Beschönigte Arbeitslosenquote
4,9 Prozent der möglichen Berufstätigen hat also keine Arbeit in unserem auf 8,6 Millionen Einwohner angeschwollenen Land. Soweit die kalte Statistik. Wieviel Leid, Enttäuschung und Verzweiflung in den konkreten Schicksalen hinter diesen nackten Zahlen stecken, kann man sich kaum vorstellen. Zu den Erwerbslosen wird jede Person mit ständigem Wohnsitz in der Schweiz gezählt, die in den vergangenen vier Wochen keine Arbeit hatte, die eine Stelle sucht und innert kurzer Zeit eine Arbeit antreten könnte. Um einen internationalen Vergleich zu ermöglichen, wird heute die Berechnungsart der Internationalen Arbeitsorganisation (ILO) herangezogen. So macht es korrekterweise auch das Bundesamt für Statistik, während das Staatssekretariat für Wirtschaft (Seco) jeweils die Arbeitslosenquoten der bei den Regionalen Arbeitsvermittlungszentren Gemeldeten vorlegt, also die Ausgesteuerten aus der Statistik verschwinden lässt. Diese Arbeitslosenquote lag zuletzt bei 2,4 Prozent. Man wird den Verdacht nicht los, das Seco wolle so unerfreuliche Tatsachen auf dem Schweizer Arbeitsmarkt etwas beschönigen.

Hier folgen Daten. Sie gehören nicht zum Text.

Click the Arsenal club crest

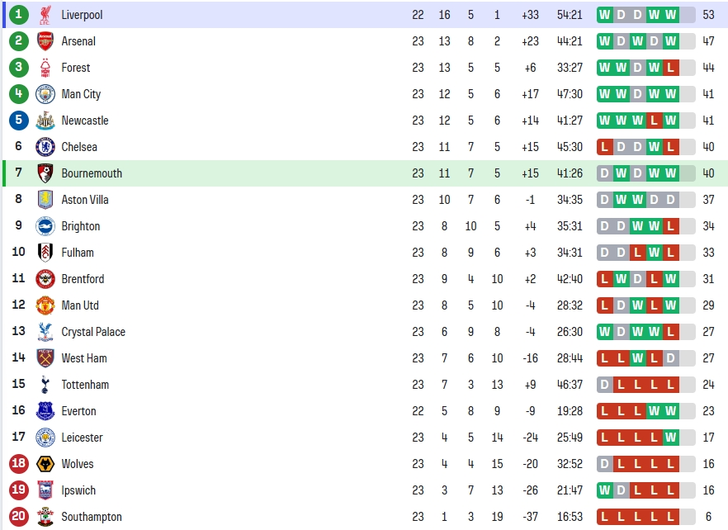pos(45,41)
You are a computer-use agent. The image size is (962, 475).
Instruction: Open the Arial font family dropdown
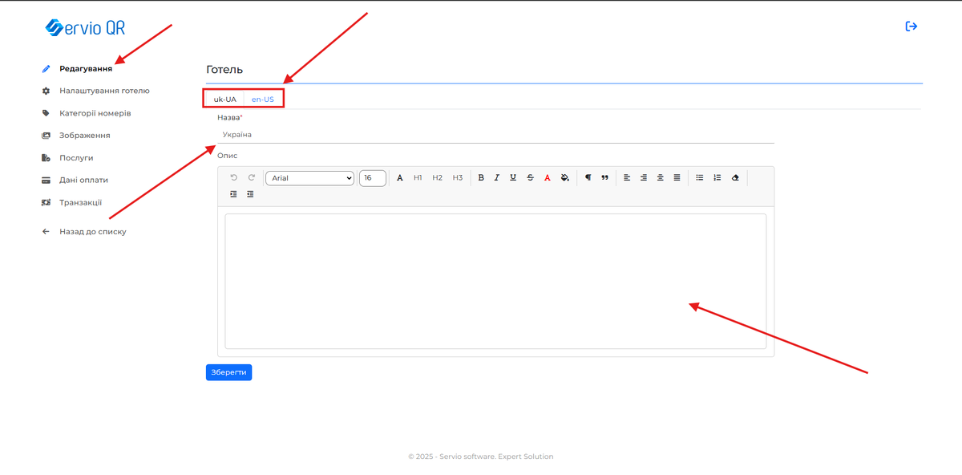pyautogui.click(x=309, y=178)
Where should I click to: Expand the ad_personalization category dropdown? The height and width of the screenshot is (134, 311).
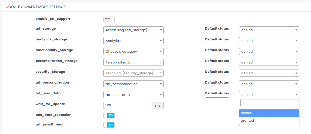pos(133,84)
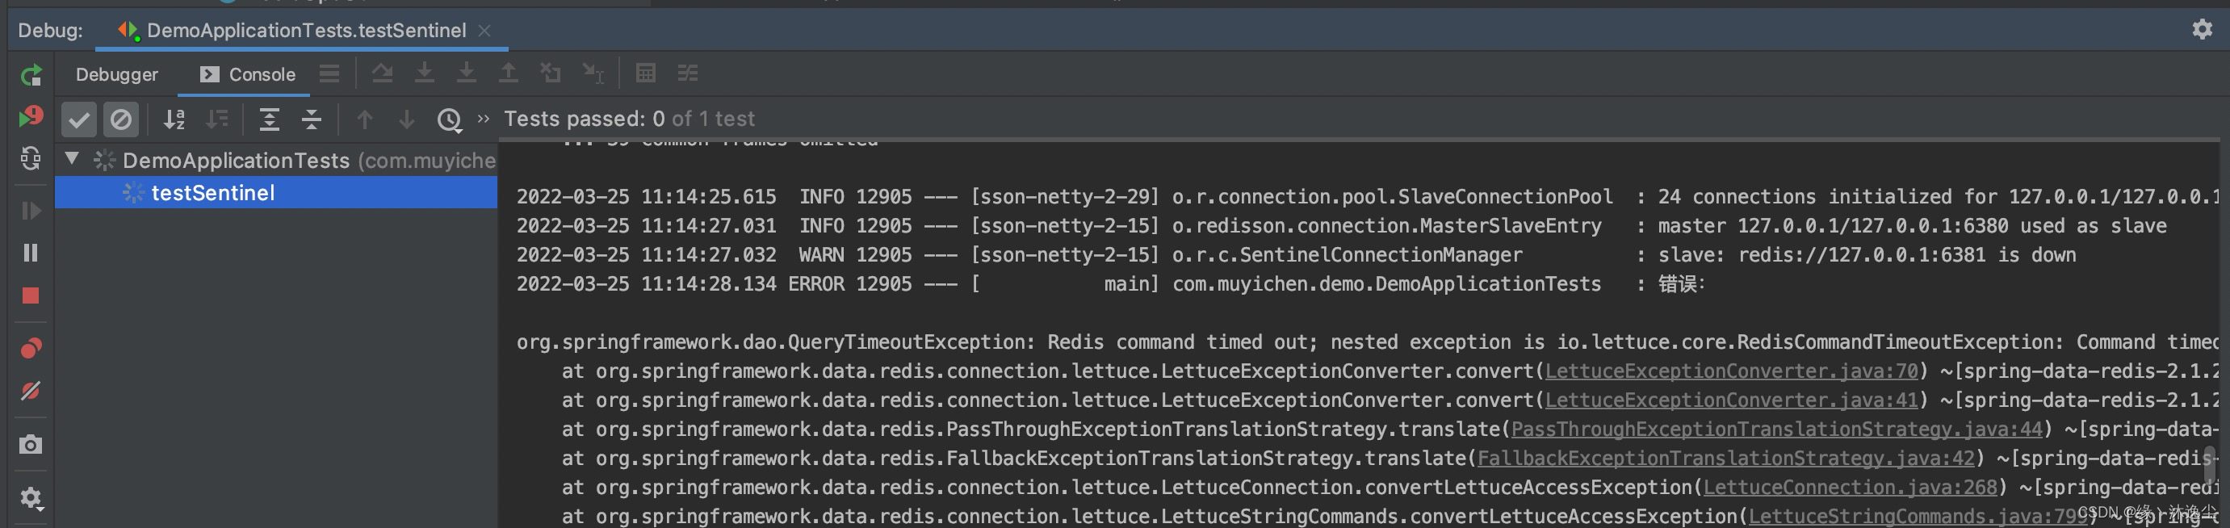
Task: Toggle Show Passed tests checkmark
Action: (x=79, y=119)
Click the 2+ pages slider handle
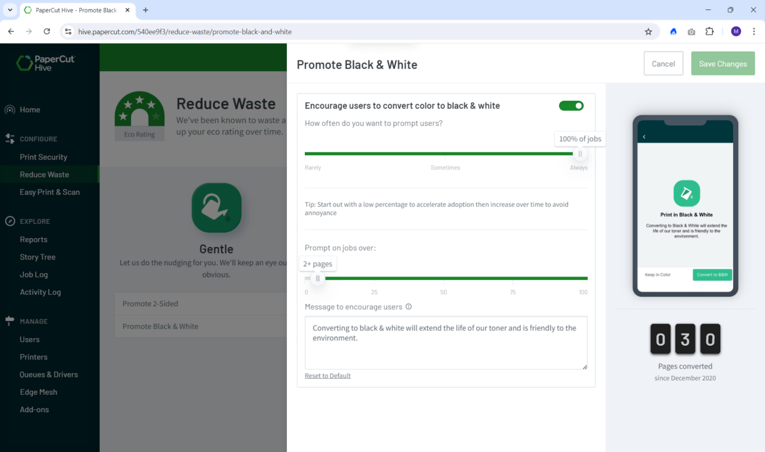 point(318,278)
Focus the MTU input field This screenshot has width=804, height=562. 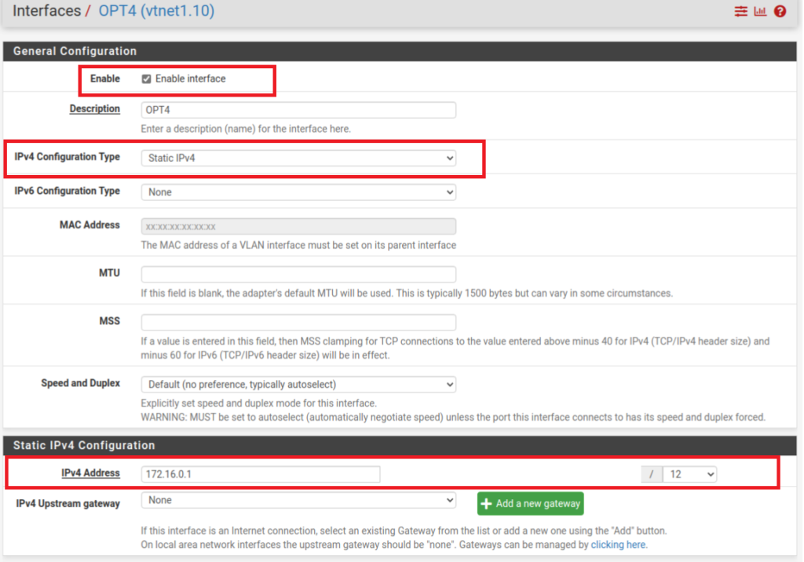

Personenfreizügigkeit setzt Ältere unter Druck
Eine Erwerbslosenstatistik wird seit 1991 geführt. Damals waren noch 79’000 Personen erwerbslos, davon 57’000 Schweizer. Bei Einführung der vollen Personenfreizügigkeit mit den 15 ersten EU-Staaten im Jahr 2007 gab es bereits 180’000 erwerbslose Personen, davon 105’000 Schweizer. Und jetzt, im ersten Quartal 2019, zählt das Bundesamt für Statistik bei den 243’000 Erwerbslosen 114’000 Ausländer. 63’000 stammen aus den EU/Efta-Staaten, 51’000 aus Drittstaaten. Von den In- und Ausländern sind 91’000 seit einem Jahr und mehr erwerbslos, 125’000 sind nicht in einer Regionalen Arbeitsvermittlung eingeschrieben. Dabei herrscht noch immer eine wirtschaftliche Hochkonjunktur. Man kann nur erahnen, wie rasch die Erwerbslosenquote weiter explodieren wird, sobald sich die wirtschaftliche Situation wieder abkühlt.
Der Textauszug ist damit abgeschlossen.